What does this mean for you?

If you hold the camera perfectly still, you get a normal (albeit low quality) photo. But if you move the camera while taking a picture, or if you photograph a moving subject, the world melts.

A red wooden house that is severely distorted and leaning due to rolling shutter
The slow sensor readout turns a simple camera pan into a surrealist, warped nightmare.

Buildings twist into diagonals. Trees bend like rubber. Passing cars get stretched or compressed. It creates an effect similar to a slit-scan or a flatbed scanner glitch.

I found myself intentionally shaking the camera or panning aggressively while hitting the shutter. The results are unpredictable, jagged, and warped. Some photos look like AI-generated hallucinations where the geometry of the world has failed. In a modern era where we use Photoshop filters to achieve “glitch” effects, the EX-20 does it organically through hardware limitations. It is a “cursed” camera in the best way possible.

Usability and Verdict

Is this camera usable? Barely.
Is it reliable? No.
Is it fun? Absolutely.

Using the EX-20 is an exercise in frustration if you are trying to take a “good” photo. The viewfinder is tiny, the LCD is useless in daylight, and the write speeds are slow. But if you treat it as a creative toy—a tool for introducing chaos into your photography—it shines.

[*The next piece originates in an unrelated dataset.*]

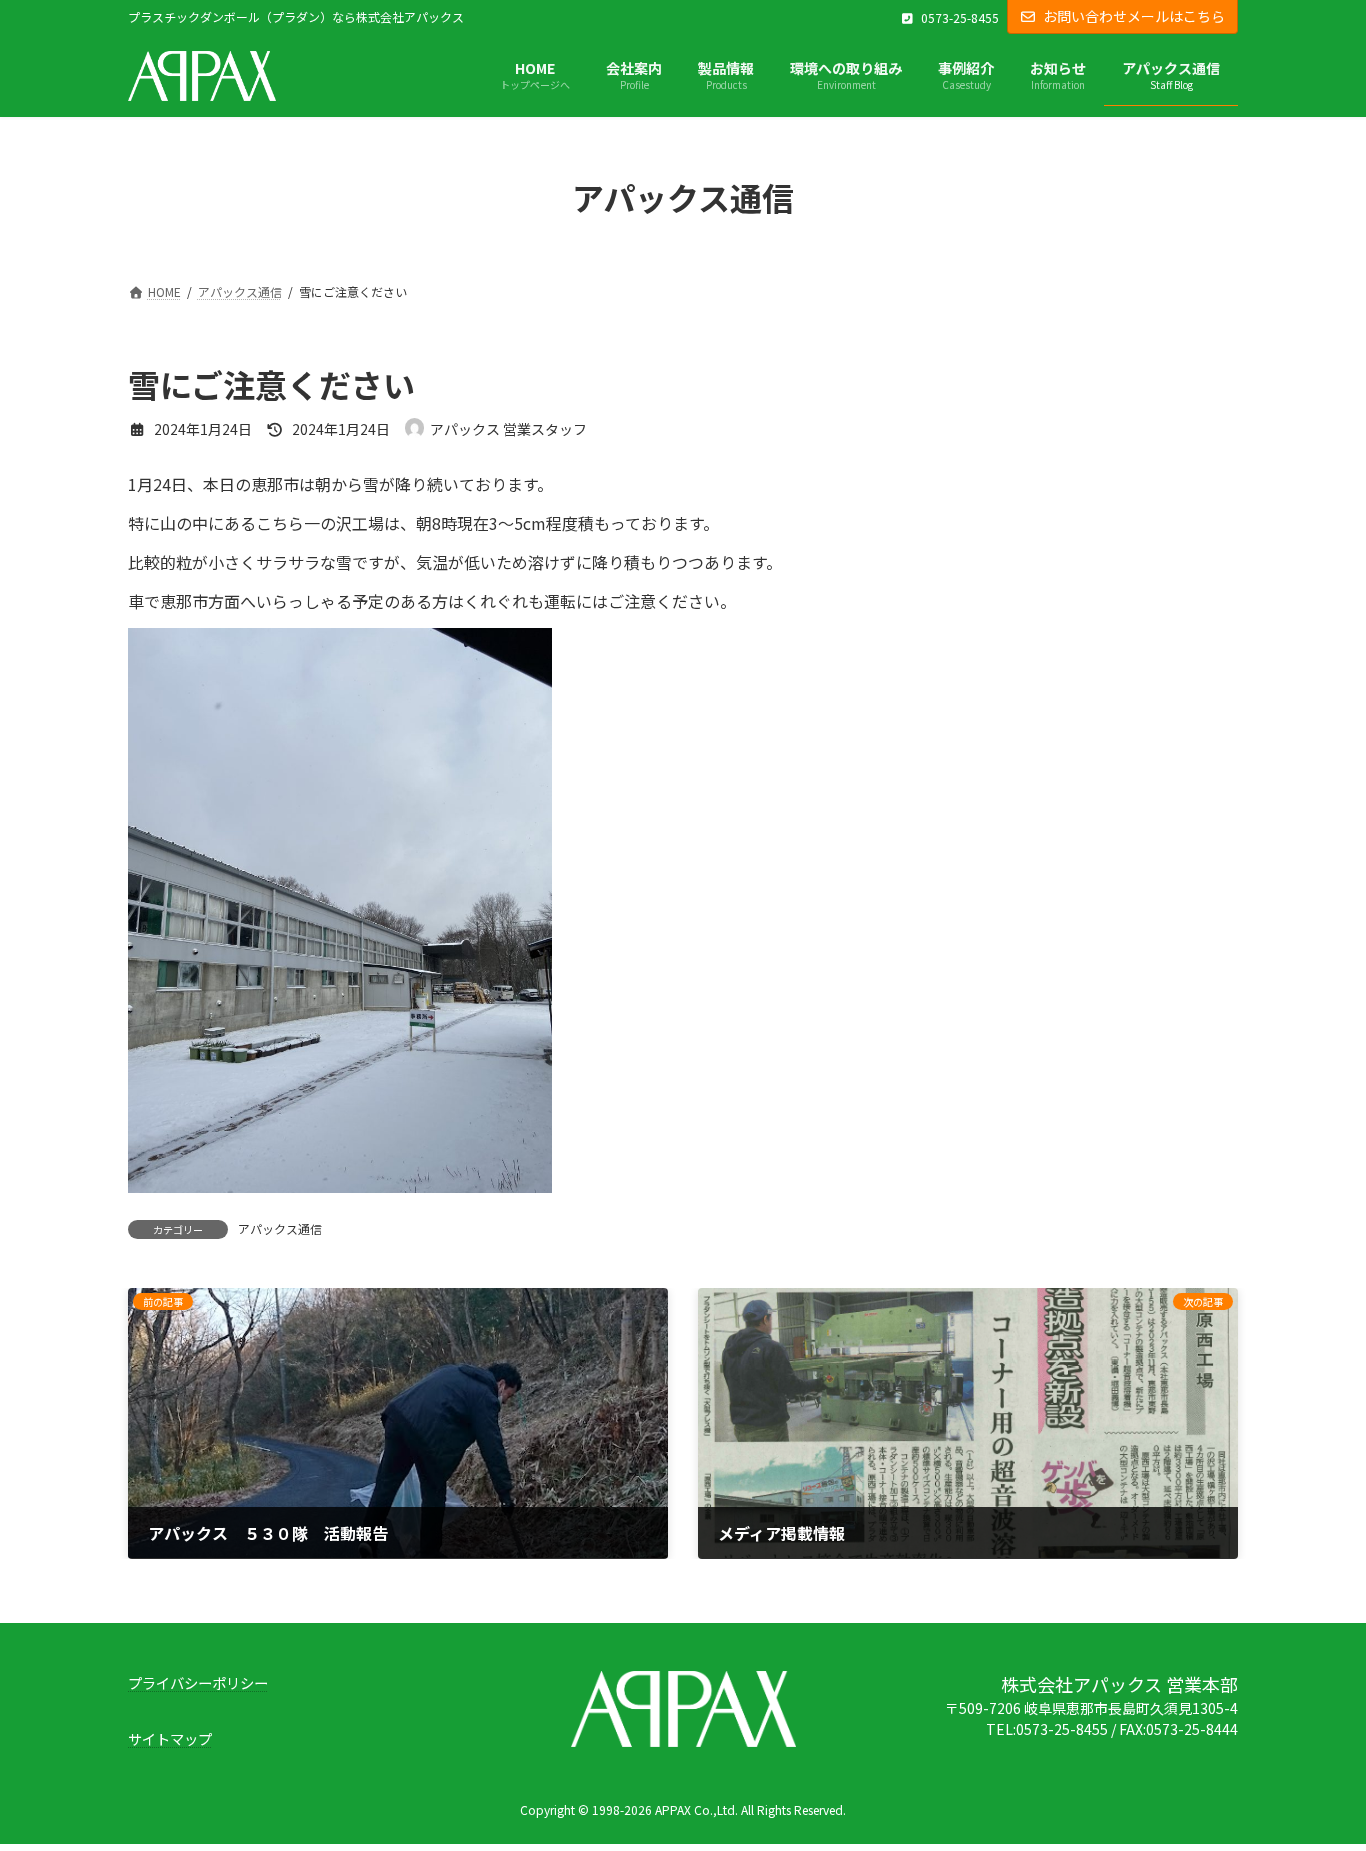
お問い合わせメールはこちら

There is a sense of mystery when you press the shutter. You truly have no idea what you are going to get until you get home and plug the memory card into your computer. That delayed gratification is something we’ve lost with modern smartphones and high-res mirrorless screens.

Should you buy one?

If you are looking for that “Digicam” look (punchy flash, sharp JPEGs, nostalgic colors), do not buy the Fujifilm EX-20. Get a Canon SD1000 or a Fuji FinePix F-series instead.

However, if you are an experimental photographer, a glitch artist, or someone who loves the uncanny valley of early digital imaging, the EX-20 is a fascinating oddity. It’s a camera that shouldn’t exist—a generic budget cam hiding behind a premium brand name—producing images that look like they were recovered from a corrupted hard drive in 2002.

It turns the boring forest behind your house into a scene from a psychological horror game. And sometimes, that’s exactly the vibe you need.